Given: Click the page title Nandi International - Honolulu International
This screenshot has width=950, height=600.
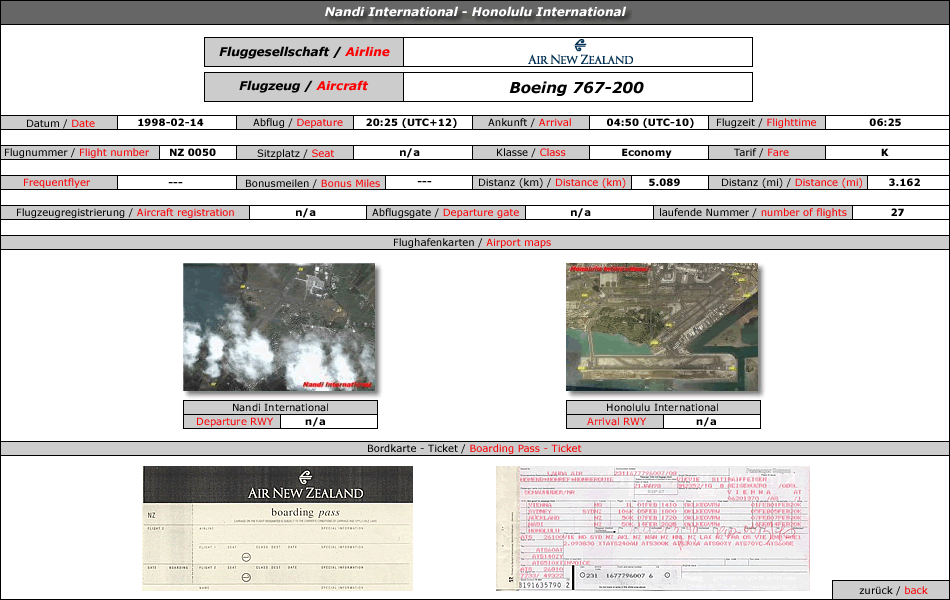Looking at the screenshot, I should click(475, 12).
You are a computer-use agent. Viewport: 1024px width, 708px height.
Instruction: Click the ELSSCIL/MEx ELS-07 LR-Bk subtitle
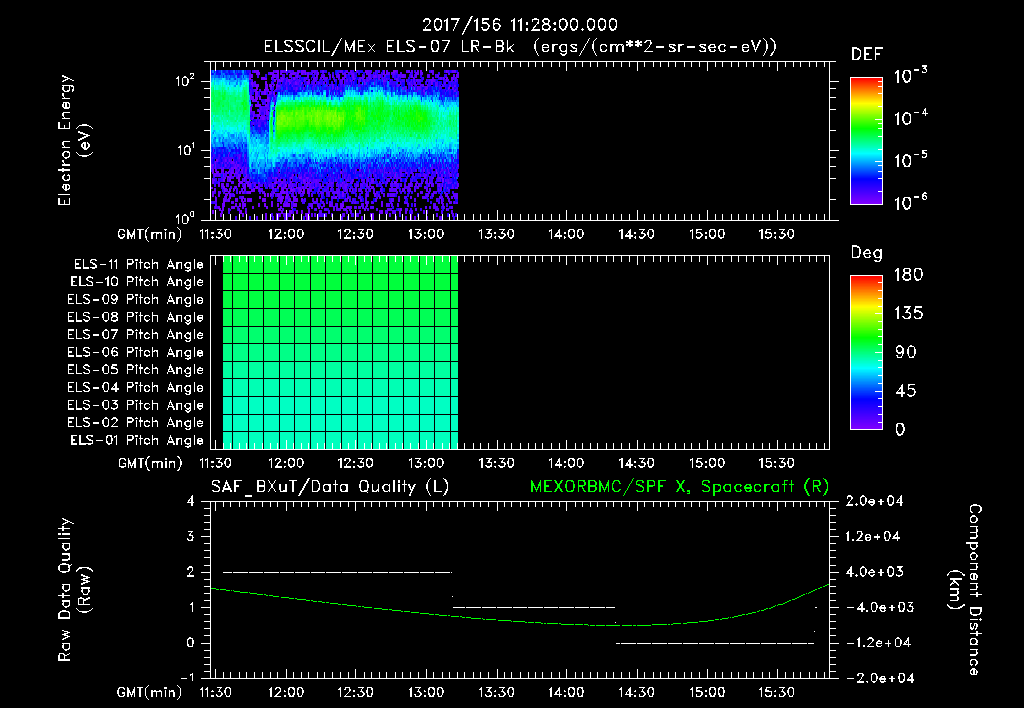(389, 47)
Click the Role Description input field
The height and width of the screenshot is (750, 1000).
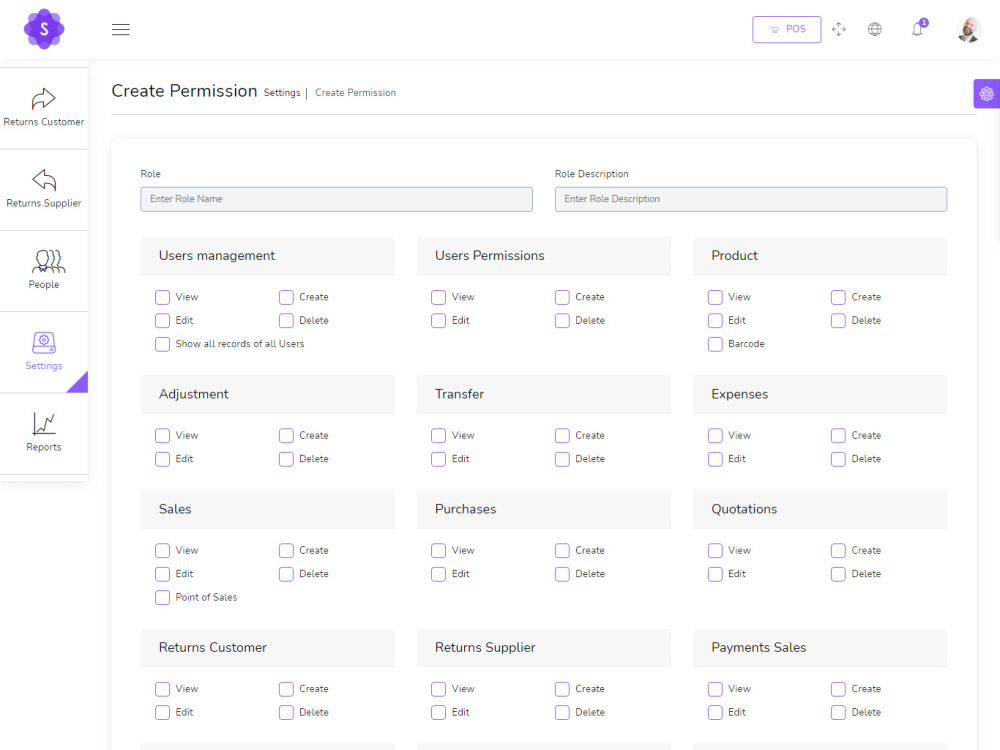[x=751, y=199]
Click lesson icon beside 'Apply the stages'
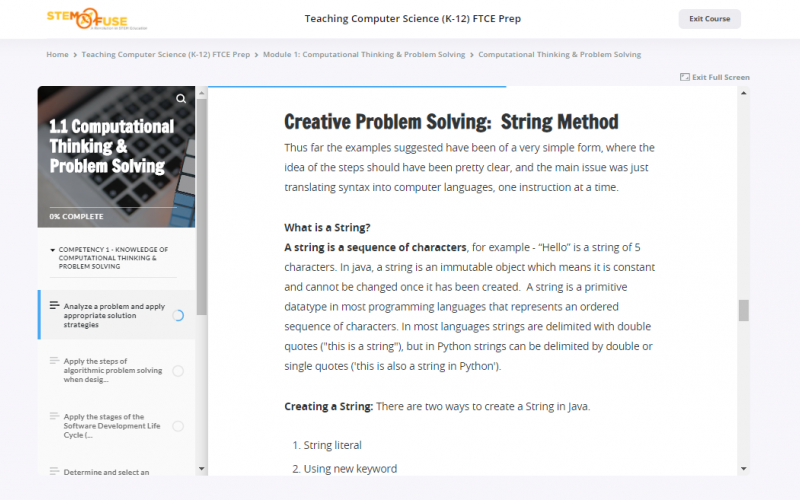The width and height of the screenshot is (800, 500). pyautogui.click(x=54, y=417)
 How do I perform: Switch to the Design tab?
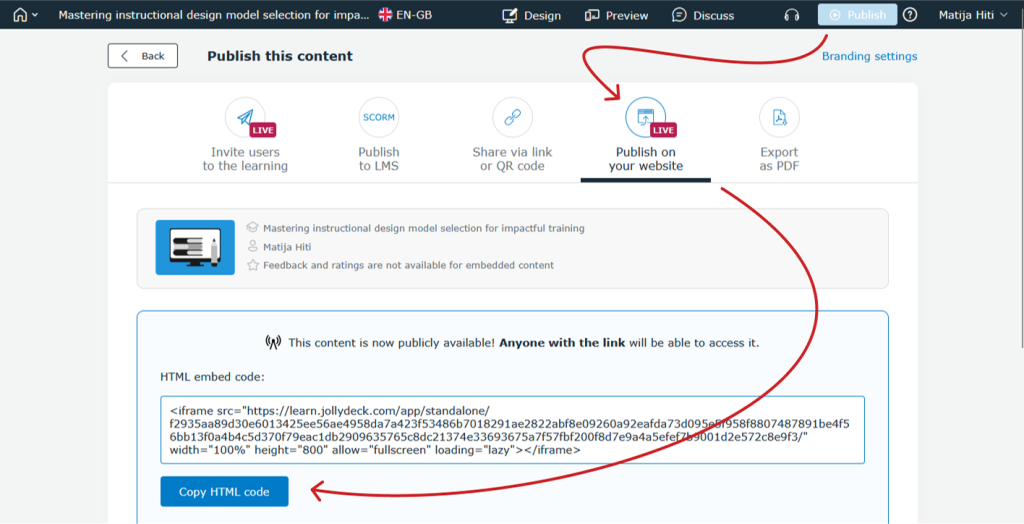pos(531,15)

+ + + + + + +

[Task] Print the listing verbatim, images excluded.

[Answer section]
Given: Click the page title Nandi International - Honolulu International
This screenshot has width=950, height=600.
Looking at the screenshot, I should click(475, 12).
You are a computer-use agent. Viewport: 1024px width, 708px height.
Instruction: Click the ELSSCIL/MEx ELS-07 LR-Bk subtitle
(389, 47)
Click the Role Description input field
The height and width of the screenshot is (750, 1000).
[x=751, y=199]
Click lesson icon beside 'Apply the stages'
The width and height of the screenshot is (800, 500). pyautogui.click(x=54, y=417)
 How do I perform: Switch to the Design tab?
pos(531,15)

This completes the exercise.